Lagan-owner Breedon buys Cemex operations in Britain for €209m

UK building products group Breedon -- which owns the Lagan Group in Ireland -- is increasing its presence in Britain's troubled building industry with plans to buy facilities in the UK from Mexico's Cemex for £178m (€209m).

Lagan-owner Breedon buys Cemex operations in Britain for €209m

UK building products group Breedon - which owns the Lagan Group in Ireland - is increasing its presence in Britain's troubled building industry with plans to buy facilities in the UK from Mexico's Cemex for £178m (€209m).

It has struck an agreement to buy over 100 Cemex locations, in Scotland, Wales, and England, saying the acquisition will boost its operations and allow it to make cost savings across the group.

"The acquisition is consistent with Breedon's strategy of acquiring earnings-enhancing aggregates-related businesses with strong potential for performance improvements and synergy benefits," it said.

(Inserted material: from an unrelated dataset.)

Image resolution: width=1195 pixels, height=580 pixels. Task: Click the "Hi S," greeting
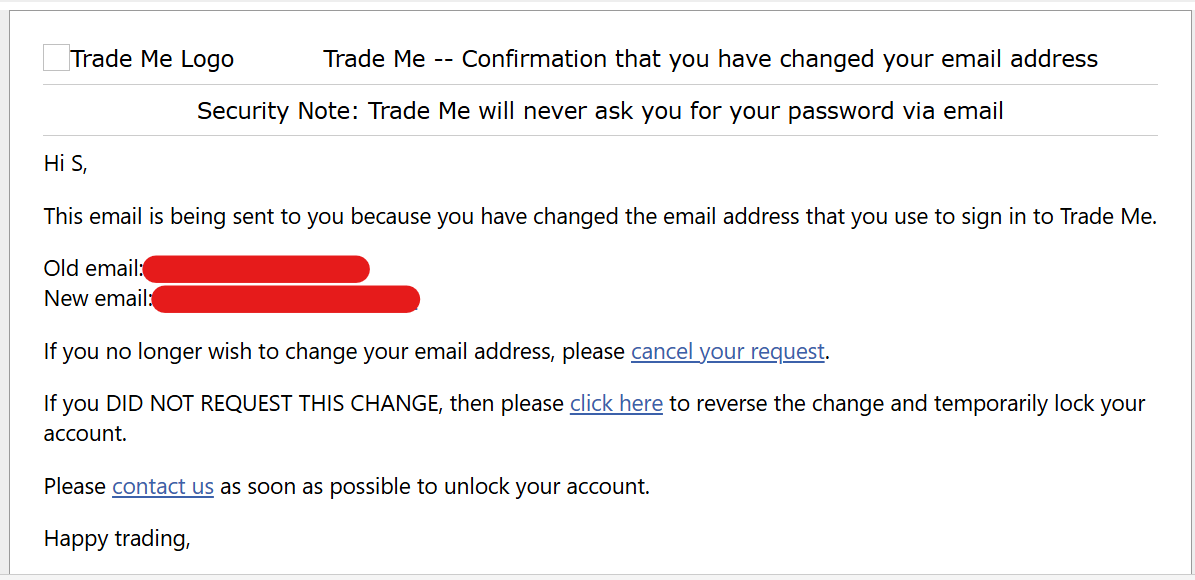click(66, 163)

The price tag includes £155m in cash and involves Breedon taking on £23m in lease liabilities for the Cemex's British locations, which generated earnings of €27m on revenues of £178m in 2018.

Breedon said it will finance the cash payment from existing debt facilities. The London AIM-listed shares rose 5% to value the firm at £1.43bn (€1.7bn).

In Ireland, Breedon is the owner of the Lagan Group — one of Ireland’s largest cement, building products, and contractors — which it bought in 2018.

Analysts at Davy said the Cemex British deal "looks inexpensive", with Breedon building its presence in aggregates and asphalt, and includes "28 aggregates quarries, 14 asphalt plants, 49 ready-mix concrete plants, four building product plants, two contracting operations and a cement terminal".

"Breedon’s acquisition of certain Cemex UK assets looks like a strong strategic fit, executed at an opportune time, without overly stretching the balance sheet," the broker said.

Breedon chief executive Pat Ward said the deal was also "a step-change in the development of our national asphalt strategy".

There is potential to drive significant performance improvements across these new assets and they will also strengthen our platform for further organic growth and bolt-on acquisitions.

"In addition to the cost synergies we anticipate, we also expect the deal to be accretive to both earnings and free cash flow in the first full year, with a positive ongoing impact on the cash generation of the enlarged group."